We have recently created a sister program: I-Corps-Learning, or I-Corps-L, aimed at research advances in education and problem-solving from K-16 and beyond. I-Corps-L will equip education researchers to develop ways of scaling their discoveries for educational institutions to solve challenging problems in STEM education.

[Slide #6: Impacts of the Research in Colorado]

A successful innovation network involves a lot of cooperation with partners. There are many examples of innovative, NSF-funded research by organizations in Colorado. Research at the National Center for Atmospheric Research, in Boulder, and partners on hurricane simulation at ultra-fine resolution is advancing knowledge and capability to predict high-impact weather hazards.

Research of sensor networks by the National Ecological Observatory Network, NEON, links multiple observing capabilities into a single "scalable" integrated research platform to conduct continental-scale ecological research.

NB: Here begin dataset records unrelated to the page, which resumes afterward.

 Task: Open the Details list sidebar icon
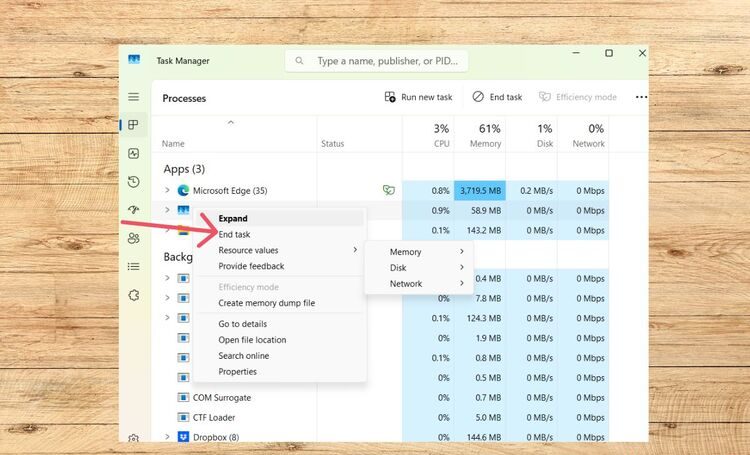click(x=134, y=267)
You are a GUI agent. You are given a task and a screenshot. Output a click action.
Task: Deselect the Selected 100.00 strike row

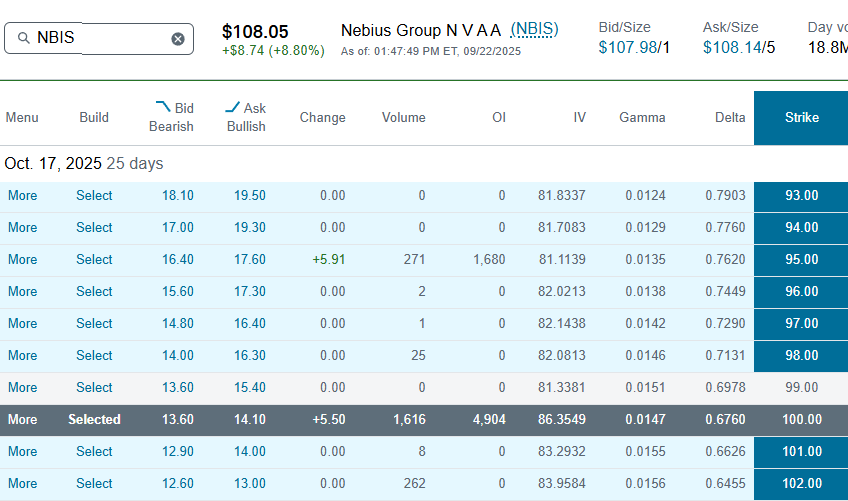point(94,419)
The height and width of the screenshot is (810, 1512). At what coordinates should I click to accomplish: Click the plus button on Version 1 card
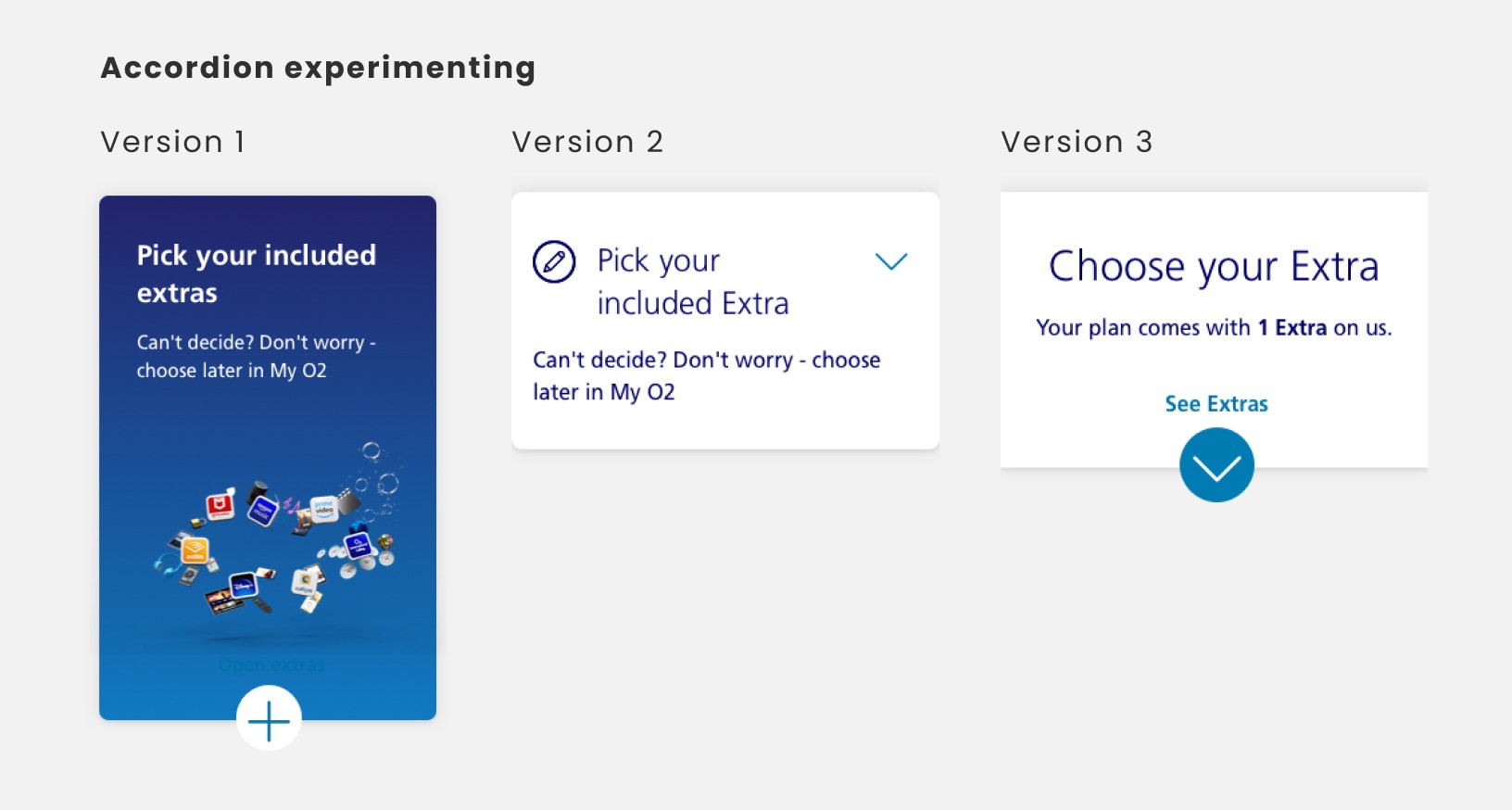269,718
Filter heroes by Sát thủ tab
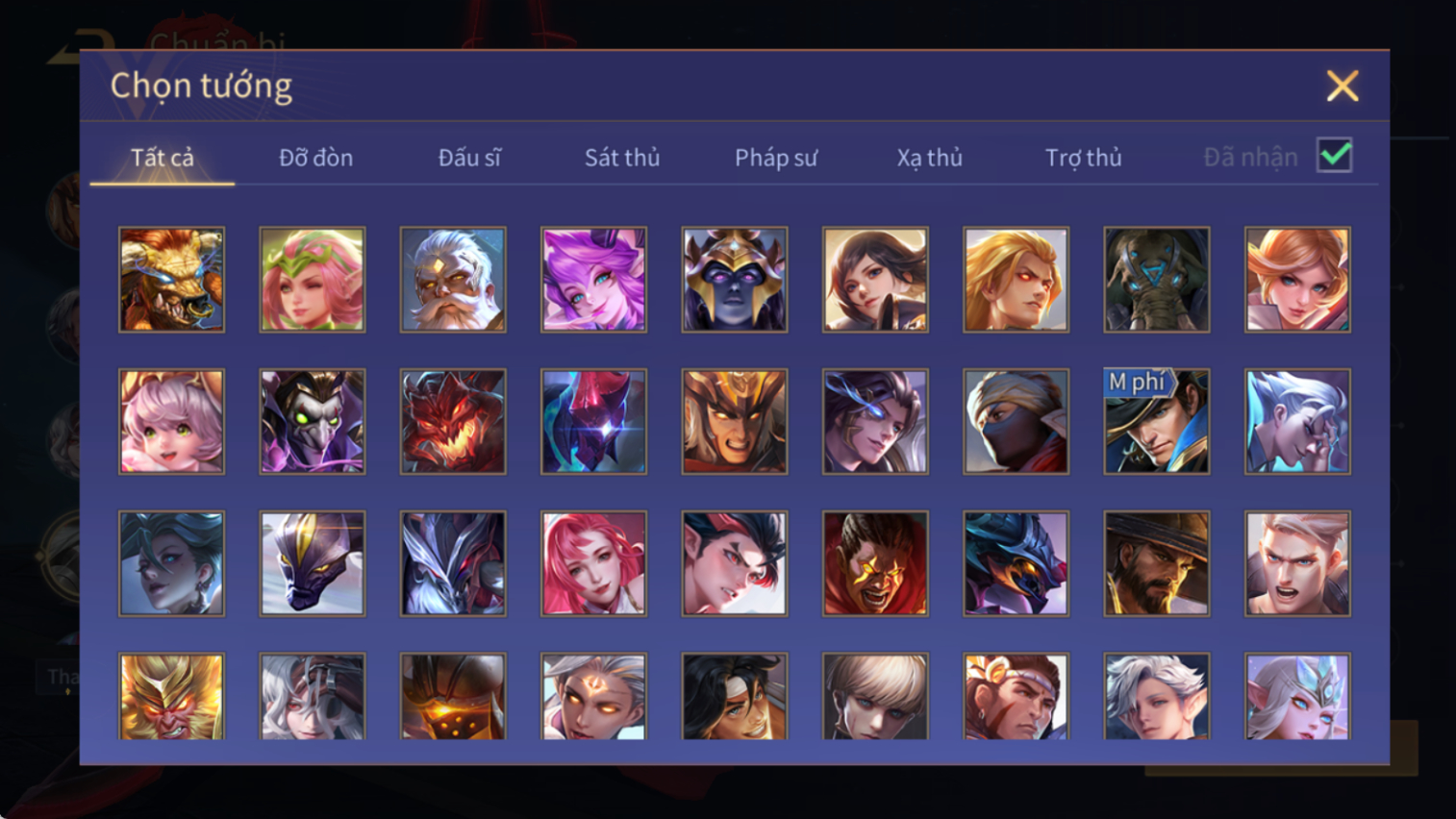Screen dimensions: 1456x819 [x=622, y=158]
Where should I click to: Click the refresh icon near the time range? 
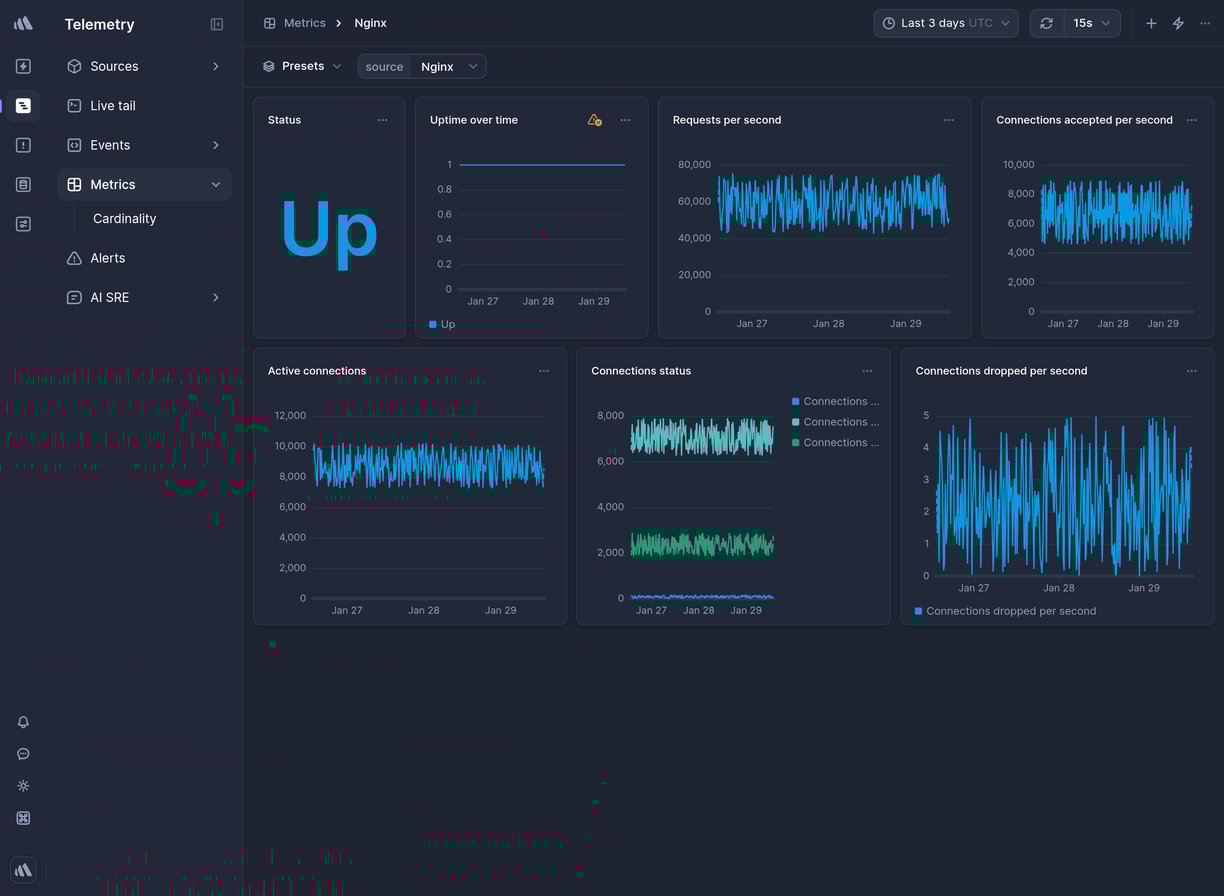1046,22
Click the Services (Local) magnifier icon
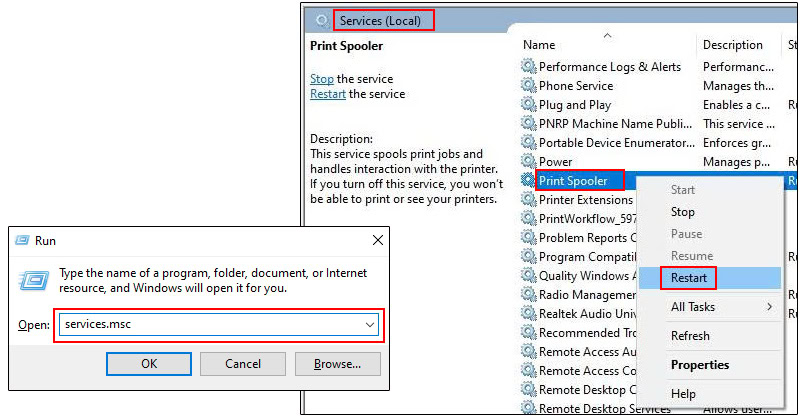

One of several NSF Earth-observing systems has its headquarters in Boulder.

Researchers at the Renewable Energy Materials Research Science and Engineering Center at the Colorado School of Mines are working with researchers from the National Renewable Energy Laboratory, NREL, on transformative materials science advances that hold great potential to affect emerging renewable energy technologies. Research at Alaska's Augustine Volcano by UNAVCO, based in Boulder, is centered on positioning GPS stations on volcanoes.

[Slide #7: Cooperative Research]

Another example of cooperative research is the Power Systems Engineering Research Center, in which the Colorado School of Mines is one of the many institutions involved. Researchers have integrated new visualization techniques so that power system operators can be better aware of current operating conditions and prepared to take decisive actions needed to avoid blackouts. The tools are also useful in power system planning, policy analysis, and education of the next generation of electric power engineers.

[Slide #8: NSF Supports STEM Success]

Preparing the next generation of innovators and entrepreneurs is crucial, and NSF plays a key role in reaching students from elementary school to graduate school. Supporting and broadening participation in STEM education helps to encourage the new perspectives we will need to meet tomorrow’s challenges. We enable solutions by seeking people of different backgrounds, with different ways of looking at problems, and supporting a diversity of perspectives. As famed journalist Walter Lippmann reminded us: "When we all think alike, then no one is thinking."

[Slide #9: R & D in Colorado]

A thriving innovation ecosystem provides a foundation for prosperity and security. NSF investments in education and fundamental research have returned exceptional dividends to the United States and beyond. Industry-university-government partnerships strengthen the innovation ecosystem and accelerate the commercialization of technology from classroom or lab to market.

How do we spread the news about the importance and value of innovation? Each of us can reach particular audiences in both formal and informal venues—schools, museums, the Internet, summer programs. Through powerful examples and stories, we can communicate the value of basic research and its benefits. This Summit is one example of how the power and reach of our message is stronger if we work together. NSF is excited to energize existing partnerships and to stimulate new ones and expand the impact of the programs we fund.

As a young girl, I found my source of inspiration in the stars. Today I find inspiration in the look of wonder in young girls and young boys when they learn something new, when they are encouraged to imagine, to discover, and to innovate. I look forward to continuing the conversation with you to instill such wonder broadly as we improve and accelerate the innovation ecosystem.